Problem :: Look in the material below for the line with "Tick the select-all issues checkbox" and the line with "Task: Expand すべて表示 under Pro video models", then set down exactly those two lines and all lines between, nothing more.

══ Supplied records

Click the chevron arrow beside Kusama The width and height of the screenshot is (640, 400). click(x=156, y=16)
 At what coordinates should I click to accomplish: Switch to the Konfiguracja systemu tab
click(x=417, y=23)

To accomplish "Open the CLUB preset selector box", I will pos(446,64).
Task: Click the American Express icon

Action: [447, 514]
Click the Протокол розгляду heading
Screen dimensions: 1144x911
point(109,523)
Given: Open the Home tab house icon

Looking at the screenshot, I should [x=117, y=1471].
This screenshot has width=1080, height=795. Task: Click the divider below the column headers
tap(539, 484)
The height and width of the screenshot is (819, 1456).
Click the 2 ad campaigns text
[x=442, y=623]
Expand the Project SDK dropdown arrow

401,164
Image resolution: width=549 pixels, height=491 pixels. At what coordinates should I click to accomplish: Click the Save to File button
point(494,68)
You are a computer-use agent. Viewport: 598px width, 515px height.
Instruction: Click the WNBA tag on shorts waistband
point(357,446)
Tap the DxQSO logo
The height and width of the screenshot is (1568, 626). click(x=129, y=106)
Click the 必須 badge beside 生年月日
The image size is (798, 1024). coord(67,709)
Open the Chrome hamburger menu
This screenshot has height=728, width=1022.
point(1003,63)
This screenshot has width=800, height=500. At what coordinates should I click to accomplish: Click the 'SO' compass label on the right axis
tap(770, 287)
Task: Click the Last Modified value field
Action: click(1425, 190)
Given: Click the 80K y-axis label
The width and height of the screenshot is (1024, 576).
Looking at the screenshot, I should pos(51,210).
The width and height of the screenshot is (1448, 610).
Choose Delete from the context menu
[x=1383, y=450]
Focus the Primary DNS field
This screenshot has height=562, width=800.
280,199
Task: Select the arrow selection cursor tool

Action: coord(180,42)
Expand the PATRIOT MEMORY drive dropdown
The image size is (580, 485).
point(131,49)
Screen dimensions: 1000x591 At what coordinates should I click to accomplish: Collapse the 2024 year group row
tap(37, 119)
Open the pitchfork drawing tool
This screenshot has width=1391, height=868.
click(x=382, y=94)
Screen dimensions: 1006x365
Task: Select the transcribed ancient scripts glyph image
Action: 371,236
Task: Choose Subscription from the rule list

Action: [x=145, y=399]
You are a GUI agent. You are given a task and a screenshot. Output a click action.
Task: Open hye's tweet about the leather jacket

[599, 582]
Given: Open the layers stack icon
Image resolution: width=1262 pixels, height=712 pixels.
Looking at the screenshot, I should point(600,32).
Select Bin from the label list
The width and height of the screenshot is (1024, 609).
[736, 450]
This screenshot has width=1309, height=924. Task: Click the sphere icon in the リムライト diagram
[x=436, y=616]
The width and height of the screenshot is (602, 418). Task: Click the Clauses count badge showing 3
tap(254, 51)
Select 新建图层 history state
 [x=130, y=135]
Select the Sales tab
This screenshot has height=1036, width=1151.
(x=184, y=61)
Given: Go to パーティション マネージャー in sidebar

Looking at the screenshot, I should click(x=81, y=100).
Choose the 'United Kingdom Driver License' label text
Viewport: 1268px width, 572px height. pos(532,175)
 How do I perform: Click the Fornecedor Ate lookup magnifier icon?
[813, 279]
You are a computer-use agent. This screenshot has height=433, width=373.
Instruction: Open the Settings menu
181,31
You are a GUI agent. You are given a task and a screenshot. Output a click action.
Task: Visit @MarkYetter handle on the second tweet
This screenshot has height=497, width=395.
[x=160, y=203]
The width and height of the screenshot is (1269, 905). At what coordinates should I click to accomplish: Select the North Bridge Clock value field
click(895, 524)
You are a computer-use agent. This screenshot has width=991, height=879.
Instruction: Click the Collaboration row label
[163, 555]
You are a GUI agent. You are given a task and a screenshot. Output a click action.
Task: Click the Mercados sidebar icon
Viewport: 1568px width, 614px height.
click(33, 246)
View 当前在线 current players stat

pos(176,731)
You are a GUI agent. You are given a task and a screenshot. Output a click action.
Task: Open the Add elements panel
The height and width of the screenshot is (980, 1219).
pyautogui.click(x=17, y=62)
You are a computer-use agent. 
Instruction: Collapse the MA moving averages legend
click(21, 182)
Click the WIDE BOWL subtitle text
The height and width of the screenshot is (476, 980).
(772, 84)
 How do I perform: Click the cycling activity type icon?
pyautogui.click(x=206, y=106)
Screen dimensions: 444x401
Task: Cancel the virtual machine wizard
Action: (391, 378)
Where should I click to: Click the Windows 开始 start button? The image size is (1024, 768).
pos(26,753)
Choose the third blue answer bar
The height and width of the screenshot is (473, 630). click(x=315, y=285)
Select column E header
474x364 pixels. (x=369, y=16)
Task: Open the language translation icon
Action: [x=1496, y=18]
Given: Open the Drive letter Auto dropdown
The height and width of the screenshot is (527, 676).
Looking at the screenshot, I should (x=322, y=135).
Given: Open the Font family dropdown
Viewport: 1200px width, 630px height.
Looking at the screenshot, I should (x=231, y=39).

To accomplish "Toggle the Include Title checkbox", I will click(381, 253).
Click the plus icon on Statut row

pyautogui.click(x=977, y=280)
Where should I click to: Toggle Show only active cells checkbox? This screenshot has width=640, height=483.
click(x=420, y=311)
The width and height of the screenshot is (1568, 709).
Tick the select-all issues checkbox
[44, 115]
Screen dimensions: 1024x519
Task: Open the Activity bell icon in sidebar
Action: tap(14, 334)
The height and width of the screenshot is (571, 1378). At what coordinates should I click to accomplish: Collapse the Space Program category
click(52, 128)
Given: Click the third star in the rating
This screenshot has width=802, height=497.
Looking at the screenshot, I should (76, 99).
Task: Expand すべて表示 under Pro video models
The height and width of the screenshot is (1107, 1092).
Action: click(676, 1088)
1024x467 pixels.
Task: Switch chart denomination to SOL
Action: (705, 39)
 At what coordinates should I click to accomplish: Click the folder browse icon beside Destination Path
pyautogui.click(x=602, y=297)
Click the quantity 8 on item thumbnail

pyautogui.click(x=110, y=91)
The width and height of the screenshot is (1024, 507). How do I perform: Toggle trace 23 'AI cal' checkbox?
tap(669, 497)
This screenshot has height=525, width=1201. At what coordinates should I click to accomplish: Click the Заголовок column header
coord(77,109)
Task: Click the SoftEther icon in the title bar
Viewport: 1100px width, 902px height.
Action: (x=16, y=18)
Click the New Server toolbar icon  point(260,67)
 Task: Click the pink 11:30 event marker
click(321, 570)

════

Answer section ::
Tick the select-all issues checkbox
[44, 115]
Screen dimensions: 1024x519
Task: Open the Activity bell icon in sidebar
Action: tap(14, 334)
The height and width of the screenshot is (571, 1378). At what coordinates should I click to accomplish: Collapse the Space Program category
click(52, 128)
Given: Click the third star in the rating
This screenshot has width=802, height=497.
Looking at the screenshot, I should (76, 99).
Task: Expand すべて表示 under Pro video models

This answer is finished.